One nice consequence of this hardware-supported address translation is that a process can be completely insulated from knowledge of which physical addresses it uses. For example, it's easy to have two processes of the same program. They think they're dealing with the same addresses, but those are only logical addresses; in reality, their logical addresses are translated down to different physical addresses, so that they're not stomping on each others' memory areas.

And one consequence that we with 20-20 hindsight can say is not so nice, is that the translation scheme allows virtual memory , eg to simulate RAM by using disk space. Windows can copy memory contents to disk, and then use that area of physical memory for something else. When the process that used that memory area writes to or reads from it, Windows engages in some frenetic activity to load the data back from disk, into some memory area (could be the same, or other), and map the process' logical addresses there. The upshot of this is that in low memory conditions, the PC is transformed from an electronic beastie to a mechanical beastie, performing thousands and millions times slooooower. Ungood -- but when RAM sizes were small people thought virtual memory was neat.

The main problem with virtual memory in today's Windows is that in practice it's almost impossible to turn that darn thing off. Even if there's only one "main" program running, and there's much more than adequate physical RAM available, Windows will proactively swap data to disk to be ready for when possibly that process may need even more logical memory. However, if this were fixed then something else would most probably appear in its stead; such is the nature of the Universe.

Cheers & hth.,

Answer 3

Your premise is incorrect. You most certainly can read the memory of another process in Windows. You just can't do it be dereferencing a pointer because each process has a different view of memory. This is necessary for a variety of reasons, but the most important one is to prevent a bug in one program from corrupting other executing programs. (Another one is to prevent address space from being a scarce resource.)

Answer 4

You make it sound like you think memory protection is a bad thing!?
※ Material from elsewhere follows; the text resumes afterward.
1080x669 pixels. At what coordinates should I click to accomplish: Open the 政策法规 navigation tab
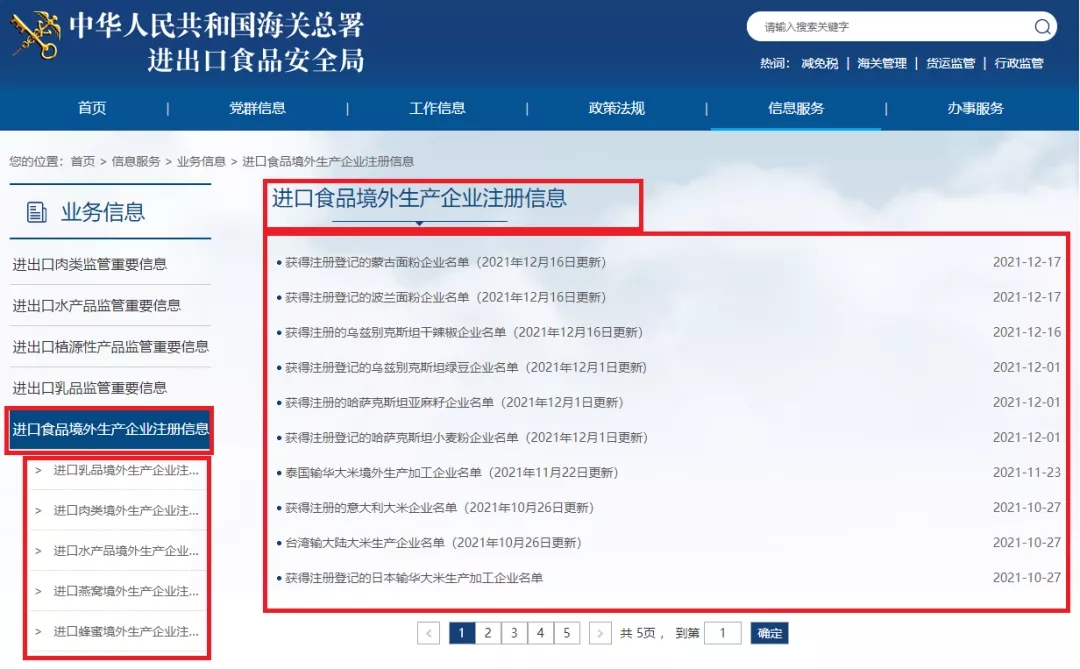click(x=617, y=109)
Uncontrolled access of one process's memory from another would generally lead to bugs, crashes, undefined behaviour, and more critically perhaps would be an open door to malware and viruses. You may write two processes that cooperate through shared memory nicely, but equally any other process either by error or maliciously could also access it. Moreover it would be very easy also to trash the OS kernel itself.
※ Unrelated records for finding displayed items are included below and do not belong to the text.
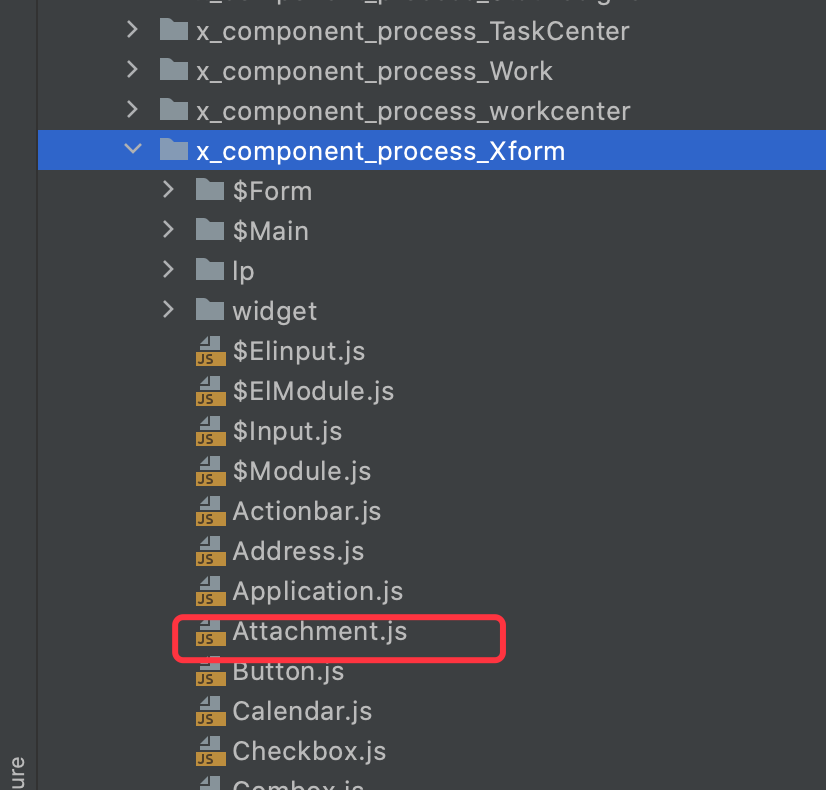Expand the lp folder chevron
This screenshot has width=826, height=790.
pos(168,271)
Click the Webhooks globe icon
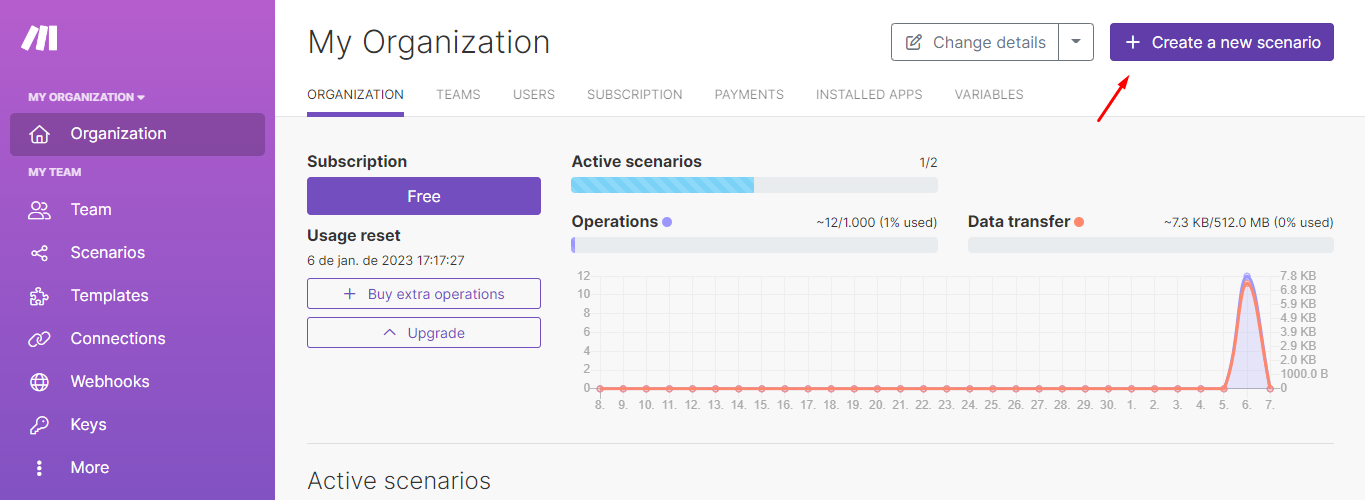This screenshot has height=500, width=1365. [39, 382]
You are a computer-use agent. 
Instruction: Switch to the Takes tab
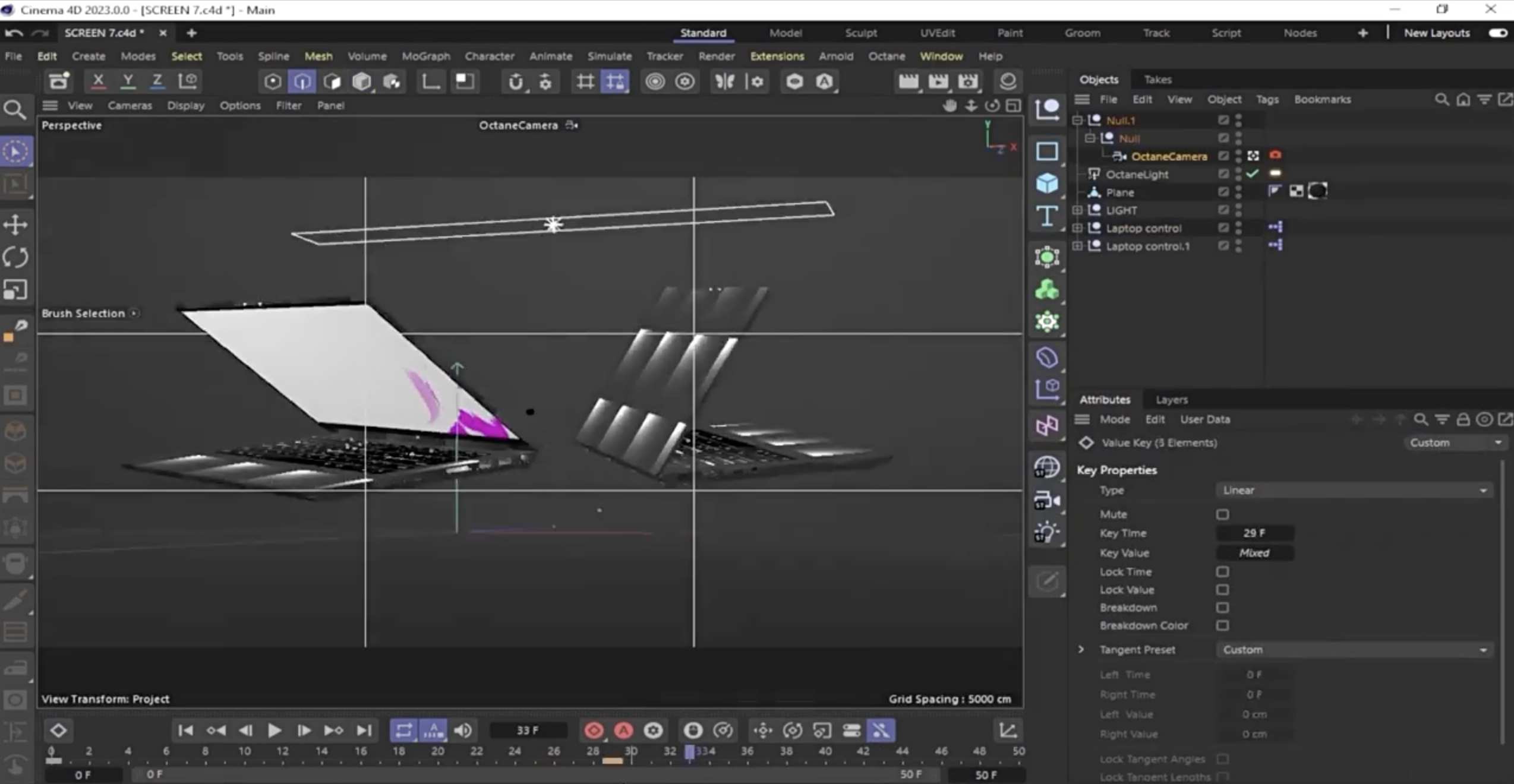[1157, 79]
Win16 ran originally as a graphical environment rather than a true OS on top of MS-DOS and was designed to work on early 16 bit x86 processors without an MMU to allow memory protection. The Win32S API was introduced later into Windows 3.x which provided a subset of Win32 features on Win16. Windows32 (originally Windows NT then concurrently Windows 95) takes advantages of features introduced with the 80386 to provide each process with its own memory environment invisible to any other except by invitation.

This is what made Windows NT more robust that Win3.x. Windows 95 did not make full use of the protection mechanisms presumably for some level backward compatibility, so while more robust that Win3.x, it was not nearly as crash-proof as NT. Windows XP was the first "consumer" Windows OS to use the Windows NT/Windows 2000 code base, and discard much (but not all) of the Windows 95/MS-DOS compatibility baggage.

If you wish to share data between processes the correct way to do it is through any recognised IPC mechanism . One such method is in fact through a memory mapped file, which is exactly a shared memory block, but with access controls so not just any process can see the memory.

Answer 5

Well if you can mess around in the ram area of other processes it's an easy task to crash it. Eg you just have to set some pointer to NULL and the process will be gone. And well RAM are "private" parts of every process and you don't want anyone to access them won't you? Yes there is some way to access that probably if you do some kernel debugging.